B. Is the Agreement Divisible?
Samba argues that, although the bundling and Ask agreements are both contained in one single document, there are really two separate and divisible agreements, and thus Samba could breach one without precluding recovery on the other. iMesh disagrees, arguing that the two agreements are integrally related, and relying heavily on the fact that there is only one document.
While there is no case expressly holding that whether a contract is divisible is a question of law, courts regularly decide the issue as a matter of law. See, e.g., In re Balfour MacLaine Int'l, 85 F.3d 68, 81 (2d Cir. 1996); Lazard Freres Co. v. Crown Sterling Mgmt., 901 F. Supp. 133, 136-37 (S.D.N.Y. 1995); Christian v. Christian, 42 N.Y.2d 63, 73, 365 N.E.2d 849, 856, 396 N.Y.S.2d 817, 824 (1977). Moreover, the general rule is that unambiguous contracts can be interpreted as a matter of law, and here, as the contract is unambiguous in this respect, the issue of divisibility can be decided as a matter of law. See Mellon Bank, N.A. v. United Bank Corp., 31 F.3d 113, 115 (2d Cir. 1994).

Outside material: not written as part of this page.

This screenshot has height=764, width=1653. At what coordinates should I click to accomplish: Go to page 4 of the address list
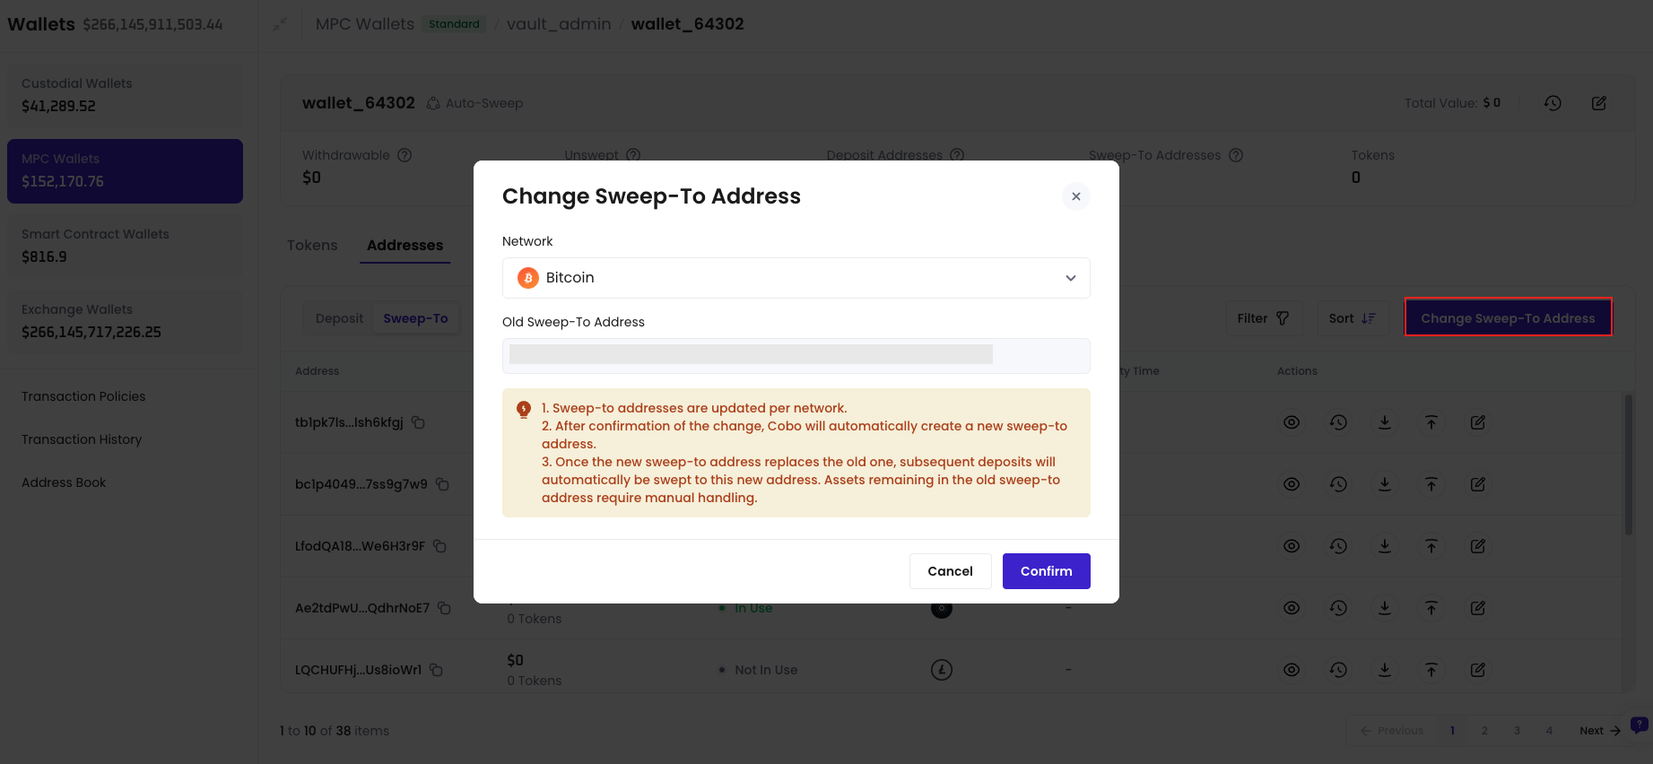pos(1549,730)
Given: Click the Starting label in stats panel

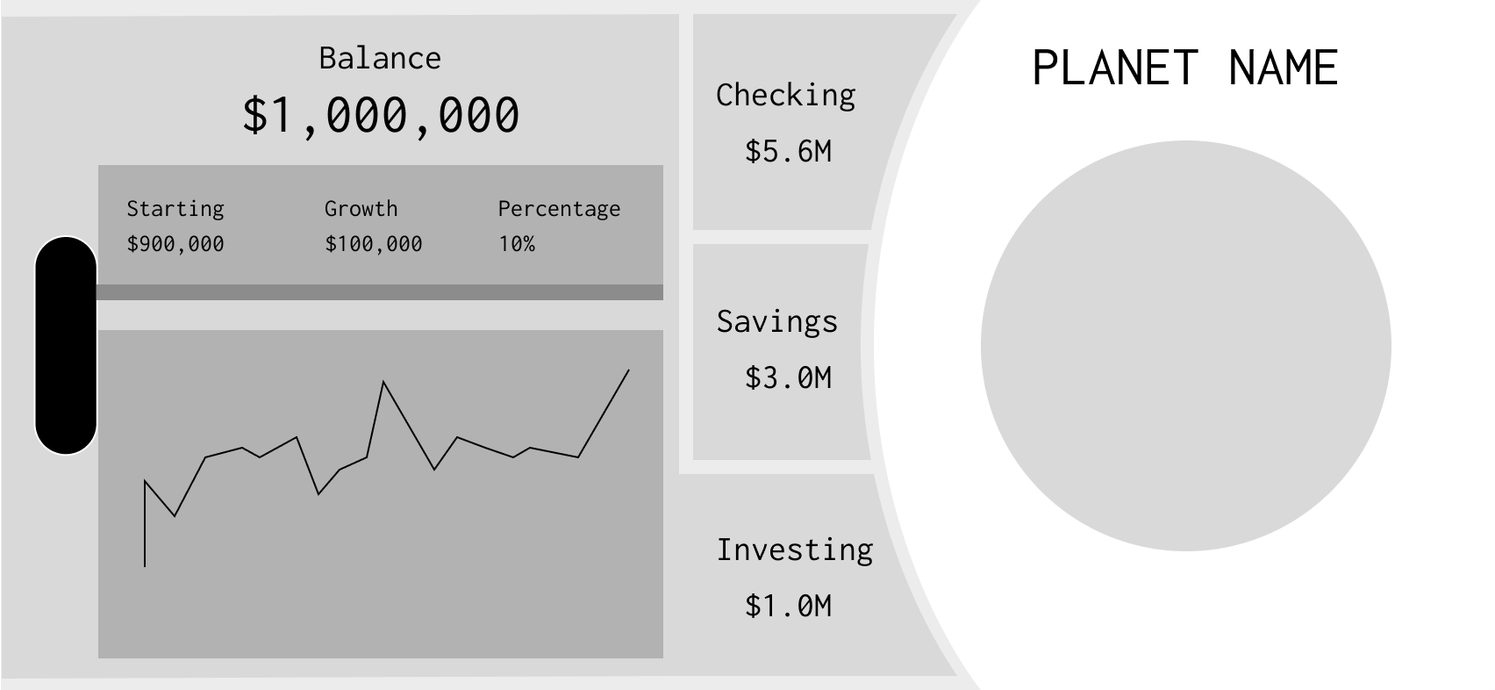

Under New York law, whether a contract is divisible is "a question of the parties' intent, `to be determined from the language employed by the parties, viewed in the light of the circumstances surrounding them at the time they contracted.'" In re Balfour MacLaine Int'l, 85 F.3d at 81 (quoting Christian, 42 N.Y.2d at 73, 365 N.E.2d at 856, 396 N.Y.S.2d at 824). "Generally, a contract will not be regarded as severable unless (1) the parties' performances can be apportioned into corresponding pairs of partial performances, and (2) the parts of each pair can be treated as agreed equivalents." Ginett v. Computer Task Group, Inc., 962 F.2d 1085, 1098 (2d Cir. 1992);Reilly v. Natwest Mkts. Group Inc., 181 F.3d 253, 266 (2d Cir. 1999) (holding that a divisible contract "`differs from other contracts only in the respect that on performance by one party of each of its successive divisions, the other party becomes liable for his or her performance of that division'") (quoting 22 N.Y. Jur. 2d, Contracts § 269 (1996)).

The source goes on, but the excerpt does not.